Actually, they didn’t go far enough.
“We had to hit 100 free throws and 100 3s. So, yeah, I had three days in a row I got 100 out of 100 free throws.”
As he’s closing in on perfection from the free-throw line, Perry compared it to a pitcher in the middle of a no-hitter. It’s all quiet in the gym.
“The guy that’s rebounding for me, he does a great job. I think he’s almost more focused than I am,” Perry said. “Like, I’ll shoot it and I’ll look at him a little bit. He’ll get the ball and twist it and make sure that the seams are perfect. He’ll bounce it back and I’ll catch it and it’ll be perfect. If I have close to a miss but it still goes in, we’ll take a breath — make sure I take a breath — and throw it back to me.
“He’s really locked in about it. So it’s great to see that those guys are really taking it as seriously as you are.”
“Not many” of the successful attempts even grace the rim, Perry said with a smile, alluding to the ball swishing through the basket with mind-numbing regularity.
Make no mistake: No one is more aware of his make-or-miss percentage than Perry.

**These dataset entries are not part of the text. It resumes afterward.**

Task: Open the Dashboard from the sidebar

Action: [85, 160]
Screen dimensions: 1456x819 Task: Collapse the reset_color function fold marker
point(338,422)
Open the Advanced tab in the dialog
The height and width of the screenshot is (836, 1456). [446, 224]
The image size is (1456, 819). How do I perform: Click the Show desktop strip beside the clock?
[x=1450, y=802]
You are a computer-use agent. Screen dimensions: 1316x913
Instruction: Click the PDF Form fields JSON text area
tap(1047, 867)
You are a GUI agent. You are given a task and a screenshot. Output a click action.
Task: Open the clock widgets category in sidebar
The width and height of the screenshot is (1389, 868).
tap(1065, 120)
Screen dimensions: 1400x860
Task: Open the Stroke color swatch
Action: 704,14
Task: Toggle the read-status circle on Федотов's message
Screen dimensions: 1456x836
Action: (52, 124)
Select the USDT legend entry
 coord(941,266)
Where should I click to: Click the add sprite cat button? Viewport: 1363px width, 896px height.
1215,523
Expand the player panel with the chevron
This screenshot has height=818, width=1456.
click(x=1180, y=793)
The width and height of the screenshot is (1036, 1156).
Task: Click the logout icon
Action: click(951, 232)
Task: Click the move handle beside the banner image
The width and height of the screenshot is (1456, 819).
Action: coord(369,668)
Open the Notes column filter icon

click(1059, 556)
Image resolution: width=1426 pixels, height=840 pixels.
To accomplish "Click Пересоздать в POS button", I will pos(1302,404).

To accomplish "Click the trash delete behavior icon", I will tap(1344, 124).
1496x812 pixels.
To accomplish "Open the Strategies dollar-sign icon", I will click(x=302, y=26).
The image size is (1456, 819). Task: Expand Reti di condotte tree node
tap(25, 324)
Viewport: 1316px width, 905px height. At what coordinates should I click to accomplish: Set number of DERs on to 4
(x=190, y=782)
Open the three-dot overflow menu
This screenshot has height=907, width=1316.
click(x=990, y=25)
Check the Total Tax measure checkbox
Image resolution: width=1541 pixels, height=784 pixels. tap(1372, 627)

“I’m definitely counting ’em. I’m a guy that has to count,” he said. “If I’m shooting for practice, shooting in a workout, I have to count them all in my head, just to know like, ‘Can’t let that number (you make) start slipping.’ Like if you miss a couple in a row, you gotta make three or four in a row. So it’s kind of like a constant battle with yourself which is really, really fun, honestly.”
Perry said there’s not one key to his spectacular efficiency.
Every shot is different.
“If you have a couple of shots in a row that maybe you make ’em, but they’re a little bit too far right and they’re not perfectly down the middle, you might tweak a couple things there,” he said. “But. really, I’ve done so many reps at the free-throw line, 3-point line, it’s just trying to do the same thing every time — I’m trying to almost be mindless about it. I like to allow myself maybe one shot thought, but that’s about it.
“If you started getting two, three, four shot thoughts every time, you’re more thinking than you are shooting. So I like to kind of just work with one thought, at most.”